Task = In the records below, find the line containing "This screenshot has width=1920, height=1080." and the line containing "Task: Sort tickets by NAMA tab"; please repeat exactly the lines from one to the other, both included, and nothing more.

Source data =
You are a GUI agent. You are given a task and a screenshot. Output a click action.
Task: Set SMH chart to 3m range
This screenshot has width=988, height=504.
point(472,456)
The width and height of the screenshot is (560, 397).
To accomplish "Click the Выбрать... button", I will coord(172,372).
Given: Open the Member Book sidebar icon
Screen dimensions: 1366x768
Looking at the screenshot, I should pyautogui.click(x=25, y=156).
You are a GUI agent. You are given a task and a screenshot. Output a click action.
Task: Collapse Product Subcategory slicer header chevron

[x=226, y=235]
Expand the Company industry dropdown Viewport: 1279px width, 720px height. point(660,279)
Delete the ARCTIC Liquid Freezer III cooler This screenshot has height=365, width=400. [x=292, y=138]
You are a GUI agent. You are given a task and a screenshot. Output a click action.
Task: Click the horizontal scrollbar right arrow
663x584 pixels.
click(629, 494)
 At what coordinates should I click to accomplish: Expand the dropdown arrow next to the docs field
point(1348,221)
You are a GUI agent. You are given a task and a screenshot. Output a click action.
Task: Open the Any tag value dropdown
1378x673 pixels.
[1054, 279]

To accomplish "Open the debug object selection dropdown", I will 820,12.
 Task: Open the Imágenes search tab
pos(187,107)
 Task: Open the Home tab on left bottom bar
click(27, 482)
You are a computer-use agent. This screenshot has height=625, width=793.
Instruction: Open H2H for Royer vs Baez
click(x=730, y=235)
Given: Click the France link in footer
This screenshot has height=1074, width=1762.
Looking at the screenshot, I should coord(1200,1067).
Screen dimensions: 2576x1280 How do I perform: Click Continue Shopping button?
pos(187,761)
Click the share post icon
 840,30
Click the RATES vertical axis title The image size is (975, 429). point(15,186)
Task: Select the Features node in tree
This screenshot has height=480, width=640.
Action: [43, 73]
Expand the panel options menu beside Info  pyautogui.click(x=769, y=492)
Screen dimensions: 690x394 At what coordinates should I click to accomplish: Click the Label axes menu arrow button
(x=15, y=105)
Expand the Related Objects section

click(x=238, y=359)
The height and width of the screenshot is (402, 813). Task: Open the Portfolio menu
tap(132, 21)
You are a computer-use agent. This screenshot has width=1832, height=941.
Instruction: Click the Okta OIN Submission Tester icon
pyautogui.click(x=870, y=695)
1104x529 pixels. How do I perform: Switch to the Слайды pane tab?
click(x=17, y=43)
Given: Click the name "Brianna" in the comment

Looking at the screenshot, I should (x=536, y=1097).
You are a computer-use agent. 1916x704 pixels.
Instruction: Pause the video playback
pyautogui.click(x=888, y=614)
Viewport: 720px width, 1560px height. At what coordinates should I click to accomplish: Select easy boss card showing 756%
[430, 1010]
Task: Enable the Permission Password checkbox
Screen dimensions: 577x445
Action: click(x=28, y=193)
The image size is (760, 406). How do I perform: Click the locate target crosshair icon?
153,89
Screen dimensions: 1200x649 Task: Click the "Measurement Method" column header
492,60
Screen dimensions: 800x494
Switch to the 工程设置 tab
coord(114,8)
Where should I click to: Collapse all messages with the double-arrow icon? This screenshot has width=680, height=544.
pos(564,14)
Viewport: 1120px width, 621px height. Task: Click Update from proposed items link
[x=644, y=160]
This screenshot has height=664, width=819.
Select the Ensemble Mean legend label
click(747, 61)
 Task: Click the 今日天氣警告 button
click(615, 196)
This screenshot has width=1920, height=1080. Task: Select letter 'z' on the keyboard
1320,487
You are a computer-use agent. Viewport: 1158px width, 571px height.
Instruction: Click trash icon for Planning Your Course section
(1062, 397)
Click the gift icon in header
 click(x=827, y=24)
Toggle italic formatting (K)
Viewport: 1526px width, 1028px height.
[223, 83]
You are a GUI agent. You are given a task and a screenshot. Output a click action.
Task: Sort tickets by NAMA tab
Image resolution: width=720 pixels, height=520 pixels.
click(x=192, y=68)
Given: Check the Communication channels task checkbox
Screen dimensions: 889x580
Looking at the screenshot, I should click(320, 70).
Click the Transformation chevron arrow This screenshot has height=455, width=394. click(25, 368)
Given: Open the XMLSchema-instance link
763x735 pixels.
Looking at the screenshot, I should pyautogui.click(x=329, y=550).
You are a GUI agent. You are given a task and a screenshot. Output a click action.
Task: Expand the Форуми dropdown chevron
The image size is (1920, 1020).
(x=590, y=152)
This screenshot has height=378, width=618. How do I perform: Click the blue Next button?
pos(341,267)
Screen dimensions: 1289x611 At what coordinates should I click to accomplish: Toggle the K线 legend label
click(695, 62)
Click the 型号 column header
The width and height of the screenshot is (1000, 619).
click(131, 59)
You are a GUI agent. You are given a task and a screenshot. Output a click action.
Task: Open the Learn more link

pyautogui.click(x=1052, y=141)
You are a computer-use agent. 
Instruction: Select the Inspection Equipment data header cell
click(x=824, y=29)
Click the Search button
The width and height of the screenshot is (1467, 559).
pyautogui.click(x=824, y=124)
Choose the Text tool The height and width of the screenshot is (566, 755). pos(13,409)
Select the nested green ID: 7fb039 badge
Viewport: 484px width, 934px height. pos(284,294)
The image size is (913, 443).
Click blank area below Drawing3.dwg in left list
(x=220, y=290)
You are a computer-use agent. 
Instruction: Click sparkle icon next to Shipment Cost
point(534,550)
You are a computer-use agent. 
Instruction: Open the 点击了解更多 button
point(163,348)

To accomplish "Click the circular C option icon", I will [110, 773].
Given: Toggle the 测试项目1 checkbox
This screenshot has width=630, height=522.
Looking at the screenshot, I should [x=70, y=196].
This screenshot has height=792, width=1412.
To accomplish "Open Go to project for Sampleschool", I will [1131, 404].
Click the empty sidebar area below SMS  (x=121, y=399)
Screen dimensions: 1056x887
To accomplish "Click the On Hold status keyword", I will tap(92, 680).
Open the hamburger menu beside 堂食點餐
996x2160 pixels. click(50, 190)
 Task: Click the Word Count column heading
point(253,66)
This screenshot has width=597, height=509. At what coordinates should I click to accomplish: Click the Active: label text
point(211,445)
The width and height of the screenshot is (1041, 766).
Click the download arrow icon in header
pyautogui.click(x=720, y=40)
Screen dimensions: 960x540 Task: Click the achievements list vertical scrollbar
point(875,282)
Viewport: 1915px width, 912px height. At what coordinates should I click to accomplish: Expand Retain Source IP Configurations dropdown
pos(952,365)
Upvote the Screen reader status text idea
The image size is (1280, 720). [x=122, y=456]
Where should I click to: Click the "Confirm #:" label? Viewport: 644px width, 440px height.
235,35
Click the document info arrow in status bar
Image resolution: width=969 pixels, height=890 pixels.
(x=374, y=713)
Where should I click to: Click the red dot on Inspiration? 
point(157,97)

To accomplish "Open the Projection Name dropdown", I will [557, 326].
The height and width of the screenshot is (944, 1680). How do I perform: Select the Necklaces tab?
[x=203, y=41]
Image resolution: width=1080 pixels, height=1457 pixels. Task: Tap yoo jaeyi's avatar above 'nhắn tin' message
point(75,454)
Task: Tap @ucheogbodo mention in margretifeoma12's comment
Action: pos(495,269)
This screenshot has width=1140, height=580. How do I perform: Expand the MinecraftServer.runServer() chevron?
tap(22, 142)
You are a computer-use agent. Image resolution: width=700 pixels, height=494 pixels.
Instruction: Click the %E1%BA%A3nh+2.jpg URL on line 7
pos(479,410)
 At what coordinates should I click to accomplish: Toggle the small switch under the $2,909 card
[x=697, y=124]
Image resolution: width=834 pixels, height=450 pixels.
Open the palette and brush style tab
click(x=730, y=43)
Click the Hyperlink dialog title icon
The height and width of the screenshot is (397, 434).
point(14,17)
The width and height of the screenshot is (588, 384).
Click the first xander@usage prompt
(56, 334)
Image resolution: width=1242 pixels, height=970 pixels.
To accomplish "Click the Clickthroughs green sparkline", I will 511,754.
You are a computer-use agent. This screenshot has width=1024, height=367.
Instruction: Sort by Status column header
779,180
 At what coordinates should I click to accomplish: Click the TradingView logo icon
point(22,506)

Response to the exercise =
This screenshot has width=1920, height=1080. Task: Select letter 'z' on the keyboard
1320,487
You are a computer-use agent. Viewport: 1158px width, 571px height.
Instruction: Click trash icon for Planning Your Course section
(1062, 397)
Click the gift icon in header
 click(x=827, y=24)
Toggle italic formatting (K)
Viewport: 1526px width, 1028px height.
[223, 83]
You are a GUI agent. You are given a task and a screenshot. Output a click action.
Task: Sort tickets by NAMA tab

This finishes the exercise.